**Directions:**
Use the passage below to answer:
(a) How many incorrect records does the query show, according to the passage?
(b) Which column does the second query select in place of the assigned employee ID?
(c) What value must visit_count equal in both queries?

In either case, the employees are the source of the errors, so let's JOIN the assigned_employee_id for all the people on our list from the visits
table to our query. Remember, our query shows the shows the 102 incorrect records, so when we join the employee data, we can see which
employees made these incorrect records.

In [6]:
%%sql
SELECT
   vis.location_id,
   vis.record_id ,
  aui.true_water_source_score as auditor_score ,
  water_quality.subjective_quality_score as  surveyor_score,
  vis.assigned_employee_id 
FROM
  auditor_report as aui 
  join
 visits as vis
 on 
  aui.location_id = vis.location_id 

join 
employee as emp
on 
emp.assigned_employee_id = vis.assigned_employee_id


  join
  water_quality
  on
  vis.record_id = water_quality.record_id
  where water_quality.subjective_quality_score != aui.true_water_source_score 
and vis.visit_count = 1
limit 10;


 * mysql+pymysql://root:***@localhost:3306/md_water_services
10 rows affected.


location_id,record_id,auditor_score,surveyor_score,assigned_employee_id
AkRu05215,21160,3,10,34
KiRu29290,7938,3,10,1
KiHa22748,43140,9,10,1
SoRu37841,18495,6,10,34
KiRu27884,33931,1,10,1
KiZu31170,17950,9,10,5
KiZu31370,36864,3,10,48
AkRu06495,45924,2,10,1
HaRu17528,30524,1,10,18
SoRu38331,13192,3,10,5


So now we can link the incorrect records to the employees who recorded them. The ID's don't help us to identify them. We have employees' names
stored along with their IDs, so let's fetch their names from the employees table instead of the ID's.

In [7]:
%%sql
SELECT
   vis.location_id,
   vis.record_id ,
  aui.true_water_source_score as auditor_score ,
  water_quality.subjective_quality_score as  surveyor_score,
  emp.employee_name 
FROM
  auditor_report as aui 
  join
 visits as vis
 on 
  aui.location_id = vis.location_id 

join 
employee as emp
on 
emp.assigned_employee_id = vis.assigned_employee_id


  join
  water_quality
  on
  vis.record_id = water_quality.record_id
  where water_quality.subjective_quality_score != aui.true_water_source_score 
and vis.visit_count = 1
limit 10;


 * mysql+pymysql://root:***@localhost:3306/md_water_services
10 rows affected.

**Records supplied:**
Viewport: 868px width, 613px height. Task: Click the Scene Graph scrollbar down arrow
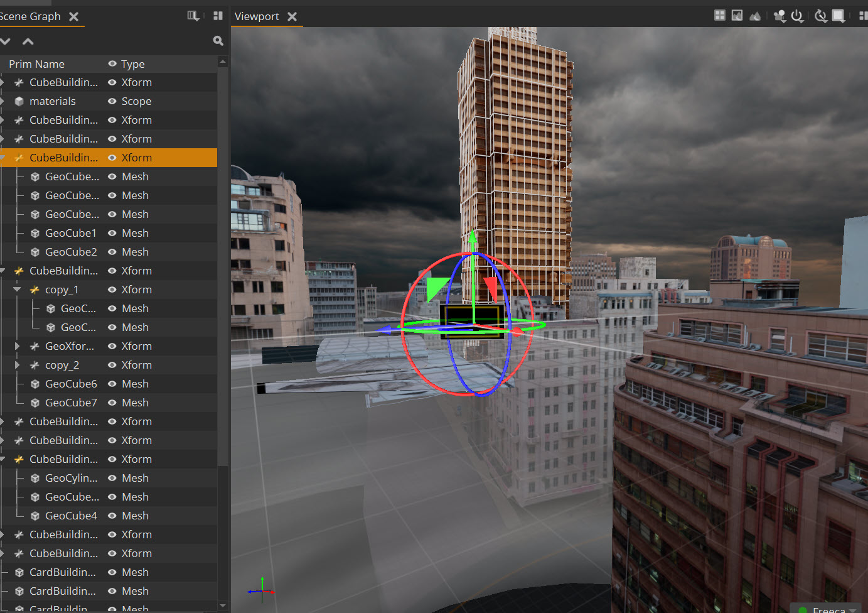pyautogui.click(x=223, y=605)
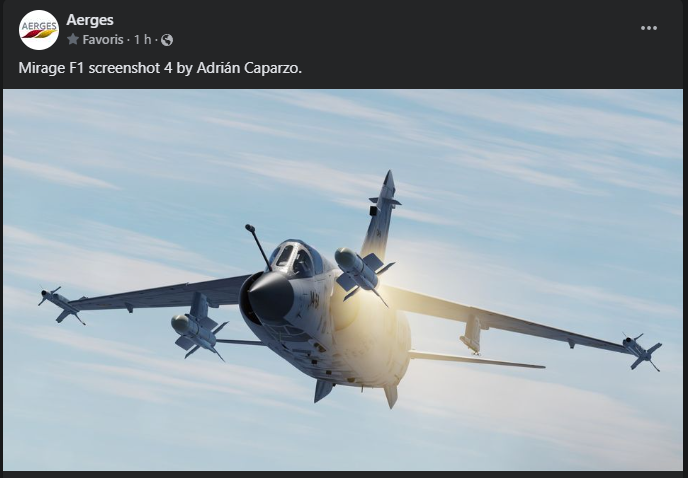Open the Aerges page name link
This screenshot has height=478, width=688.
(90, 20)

---

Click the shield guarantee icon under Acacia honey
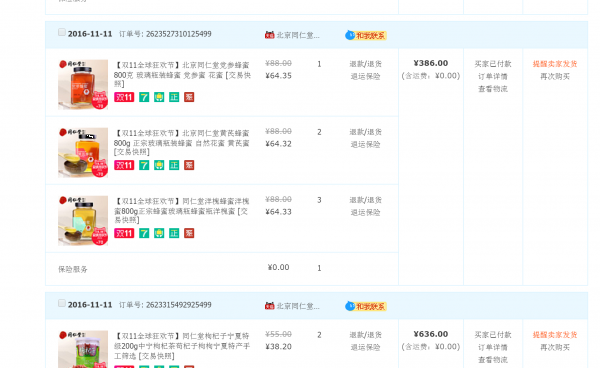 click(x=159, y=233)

**Result of this task:**
(a) 102
(b) emp.employee_name
(c) 1